Abstract
We developed an automated approach for generating quantitative image analysis metrics (imaging biomarkers) that are then analysed with a set of 13 machine learning algorithms to generate an overall risk score that is called a Q‐score. These methods were applied to a set of 120 “difficult” dermoscopy images of dysplastic nevi and melanomas that were subsequently excised/classified. This approach yielded 98% sensitivity and 36% specificity for melanoma detection, approaching sensitivity/specificity of expert lesion evaluation. Importantly, we found strong spectral dependence of many imaging biomarkers in blue or red colour channels, suggesting the need to optimize spectral evaluation of pigmented lesions.

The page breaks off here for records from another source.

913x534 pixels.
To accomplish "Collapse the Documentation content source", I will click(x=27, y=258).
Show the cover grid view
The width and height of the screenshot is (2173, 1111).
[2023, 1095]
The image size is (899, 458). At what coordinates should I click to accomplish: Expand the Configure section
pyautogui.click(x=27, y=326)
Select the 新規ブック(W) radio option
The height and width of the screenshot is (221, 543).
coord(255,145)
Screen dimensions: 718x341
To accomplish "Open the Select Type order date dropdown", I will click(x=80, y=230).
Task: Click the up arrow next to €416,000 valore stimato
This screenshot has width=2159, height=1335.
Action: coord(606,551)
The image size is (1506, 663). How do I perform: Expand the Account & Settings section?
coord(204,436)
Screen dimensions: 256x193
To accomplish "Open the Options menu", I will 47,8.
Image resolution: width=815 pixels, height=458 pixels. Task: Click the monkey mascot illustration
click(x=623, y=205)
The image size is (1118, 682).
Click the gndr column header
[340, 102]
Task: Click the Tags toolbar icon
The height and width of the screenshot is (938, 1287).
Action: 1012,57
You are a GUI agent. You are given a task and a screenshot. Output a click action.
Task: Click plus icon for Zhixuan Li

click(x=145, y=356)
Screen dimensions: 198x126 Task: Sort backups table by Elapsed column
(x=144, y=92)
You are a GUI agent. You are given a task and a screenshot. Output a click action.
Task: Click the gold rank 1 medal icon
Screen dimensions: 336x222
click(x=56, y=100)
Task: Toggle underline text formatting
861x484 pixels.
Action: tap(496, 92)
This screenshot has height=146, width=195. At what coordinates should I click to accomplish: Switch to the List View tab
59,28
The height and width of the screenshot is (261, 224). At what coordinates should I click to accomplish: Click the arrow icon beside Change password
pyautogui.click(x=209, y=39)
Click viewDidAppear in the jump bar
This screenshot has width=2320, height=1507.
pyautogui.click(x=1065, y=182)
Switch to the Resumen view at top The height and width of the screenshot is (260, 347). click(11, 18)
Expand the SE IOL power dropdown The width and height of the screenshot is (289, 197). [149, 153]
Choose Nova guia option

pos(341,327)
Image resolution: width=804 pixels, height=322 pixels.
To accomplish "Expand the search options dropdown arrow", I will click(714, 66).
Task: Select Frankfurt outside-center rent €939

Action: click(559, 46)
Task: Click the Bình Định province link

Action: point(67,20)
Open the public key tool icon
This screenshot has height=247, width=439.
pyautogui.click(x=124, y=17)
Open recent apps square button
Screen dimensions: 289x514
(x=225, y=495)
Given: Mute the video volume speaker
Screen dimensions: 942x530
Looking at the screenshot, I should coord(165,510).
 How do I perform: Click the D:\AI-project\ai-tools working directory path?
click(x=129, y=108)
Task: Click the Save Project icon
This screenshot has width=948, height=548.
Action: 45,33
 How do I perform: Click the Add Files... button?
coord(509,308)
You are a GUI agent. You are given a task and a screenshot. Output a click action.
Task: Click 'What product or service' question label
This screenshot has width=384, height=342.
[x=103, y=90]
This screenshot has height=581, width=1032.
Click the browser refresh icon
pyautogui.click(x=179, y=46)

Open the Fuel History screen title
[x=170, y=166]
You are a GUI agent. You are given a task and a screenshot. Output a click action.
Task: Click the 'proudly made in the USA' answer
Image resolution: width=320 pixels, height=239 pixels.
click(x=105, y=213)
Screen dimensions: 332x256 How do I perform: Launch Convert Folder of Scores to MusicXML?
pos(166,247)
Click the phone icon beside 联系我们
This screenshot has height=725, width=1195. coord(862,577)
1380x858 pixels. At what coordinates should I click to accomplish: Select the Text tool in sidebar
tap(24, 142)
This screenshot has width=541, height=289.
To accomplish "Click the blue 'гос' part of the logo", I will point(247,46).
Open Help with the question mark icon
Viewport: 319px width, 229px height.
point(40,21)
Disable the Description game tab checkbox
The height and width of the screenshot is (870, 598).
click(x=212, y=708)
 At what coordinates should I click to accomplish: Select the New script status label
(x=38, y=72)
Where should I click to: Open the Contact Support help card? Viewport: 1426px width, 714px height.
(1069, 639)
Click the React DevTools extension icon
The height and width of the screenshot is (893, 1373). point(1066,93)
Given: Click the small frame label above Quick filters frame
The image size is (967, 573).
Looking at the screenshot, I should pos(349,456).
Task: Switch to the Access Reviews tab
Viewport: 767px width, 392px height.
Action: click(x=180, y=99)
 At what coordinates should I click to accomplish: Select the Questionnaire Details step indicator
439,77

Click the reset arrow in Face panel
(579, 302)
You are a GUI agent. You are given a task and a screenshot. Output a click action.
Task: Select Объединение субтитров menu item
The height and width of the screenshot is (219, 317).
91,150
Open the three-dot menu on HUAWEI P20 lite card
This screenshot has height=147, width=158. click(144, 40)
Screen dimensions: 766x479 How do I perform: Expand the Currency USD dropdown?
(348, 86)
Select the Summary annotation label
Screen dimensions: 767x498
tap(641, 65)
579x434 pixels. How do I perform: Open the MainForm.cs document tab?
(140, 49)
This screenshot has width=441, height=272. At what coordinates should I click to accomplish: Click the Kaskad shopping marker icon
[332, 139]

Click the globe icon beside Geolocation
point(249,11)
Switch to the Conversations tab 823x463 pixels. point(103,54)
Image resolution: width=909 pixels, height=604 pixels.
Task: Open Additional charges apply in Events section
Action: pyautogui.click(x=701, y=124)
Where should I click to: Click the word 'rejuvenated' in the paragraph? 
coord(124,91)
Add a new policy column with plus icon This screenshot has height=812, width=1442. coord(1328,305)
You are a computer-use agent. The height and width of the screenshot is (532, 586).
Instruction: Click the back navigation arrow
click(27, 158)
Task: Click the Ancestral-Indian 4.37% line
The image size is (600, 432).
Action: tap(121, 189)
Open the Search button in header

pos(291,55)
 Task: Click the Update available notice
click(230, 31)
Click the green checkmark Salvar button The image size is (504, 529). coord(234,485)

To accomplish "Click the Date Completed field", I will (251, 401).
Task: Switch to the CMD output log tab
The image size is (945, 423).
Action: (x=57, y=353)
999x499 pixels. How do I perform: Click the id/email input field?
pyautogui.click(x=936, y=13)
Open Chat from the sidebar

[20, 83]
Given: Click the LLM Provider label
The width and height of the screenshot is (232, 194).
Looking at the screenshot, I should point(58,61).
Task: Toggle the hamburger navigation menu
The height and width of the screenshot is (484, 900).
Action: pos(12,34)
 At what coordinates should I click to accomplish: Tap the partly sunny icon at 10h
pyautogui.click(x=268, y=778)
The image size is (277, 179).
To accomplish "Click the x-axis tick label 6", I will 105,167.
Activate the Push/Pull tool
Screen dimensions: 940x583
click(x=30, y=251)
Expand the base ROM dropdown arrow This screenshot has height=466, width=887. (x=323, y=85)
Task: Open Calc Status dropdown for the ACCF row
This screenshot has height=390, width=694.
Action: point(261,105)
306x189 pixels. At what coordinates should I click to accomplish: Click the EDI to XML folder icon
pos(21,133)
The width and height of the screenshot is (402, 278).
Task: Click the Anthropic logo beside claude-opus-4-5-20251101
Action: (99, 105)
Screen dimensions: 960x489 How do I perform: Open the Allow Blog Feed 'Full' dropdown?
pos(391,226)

Keywords: dermoscopy, imaging biomarkers, machine learning, machine vision, melanoma, pigmented lesion, screening, skin optics
Abbreviations
- MC
multicolour
- MIB
melanoma imaging biomarker
- ROC
receiver‐operator characteristic
- SC
single colour
1. Background
Clinical melanoma evaluation depends largely on recognizing abnormal pigmentation patterns that distinguish benign or atypical nevi from cancerous growths. Detection through screening saves lives but remains challenging visually, as the degree of disorder that exists between these different pigmented growths is highly variable and, at times, can be quite subtle and difficult to determine. This level of diagnostic difficulty is reflected across the general practice of dermatology in which melanomas are confirmed by histopathology in only 3‐25%1 or a mean of 10%2 of excised suspicious lesions. However, visual examination of pigmented lesions by expert dermatologists using dermoscopy and following criteria such as the Menzies (or CASH3) method has yielded diagnostic accuracy as high as 98% sensitivity and 68% specificity in some studies. At present, there is an ongoing effort across the medical and scientific communities to improve melanoma diagnosis by developing standardized evaluation criteria of pigmented lesions that can be performed by more medical care givers (beyond expert dermoscopists) and, if possible, might even be performed by automated analysis systems that use image processing and artificial intelligence algorithms.4, 5 However, current methods yield specificity and sensitivity outcomes that are far inferior to expert dermoscopy evaluations. Furthermore, proprietary computational algorithms use “black box” image feature extraction and diagnostic algorithms that do not help healthcare providers to identify possible new lesion features that may be useful in clinical evaluation. Thus, there is a need for transparent methods that extract discrete diagnostic image features and combine them in screening algorithms.
2. Questions Asked
We sought to determine whether automated image analysis of pigmented lesions could generate useful (and potentially novel) melanoma imaging biomarkers (MIBs) to assess risk. Our digital, analytical framework for dermoscopy interpretation was used to answer two key questions: how sensitive and specific is the diagnostic, and do MIBs exhibit any spectral dependence whose exploitation may improve diagnosis?
3. Experimental Design
In our study (Figure S1), 120 dermoscopy images (60 melanomas, 60 atypical nevi) were analysed by a series of computer programs (all detailed in supplement) that determined the border of the lesion, its centre and from that point a radius was projected along which different image features were calculated over a 360° sweep (similar to a clock sweep). Figure 1A,B, with further detail in Figure S2, exemplifies this approach by plotting lesion brightness vs a sweep in angle θ, using blue channel colour information and graphically yielding MIB B12 (B=from the blue colour channel, metric #12). Other programs evaluated symmetry and organization of pigmentation patterns, networks and substructures across red, green and blue (RGB) colour channels. Programs also determined the number of colours present in lesions (Figure 1C) and the pigmented network pattern (Figure 1D). This set of programs was run on each pigmented lesion to generate 50 quantitative metrics. The 33/50 metrics that had a significant difference (P<.05) in values between atypical nevi vs melanomas became the MIB set. MIBs, evaluated in particular colour channels, became the basis of machine learning classification algorithms to construct an overall quantitative score (Q‐score) between zero and one, in which a higher number indicate a higher probability of a lesion being a melanoma (Figure S3).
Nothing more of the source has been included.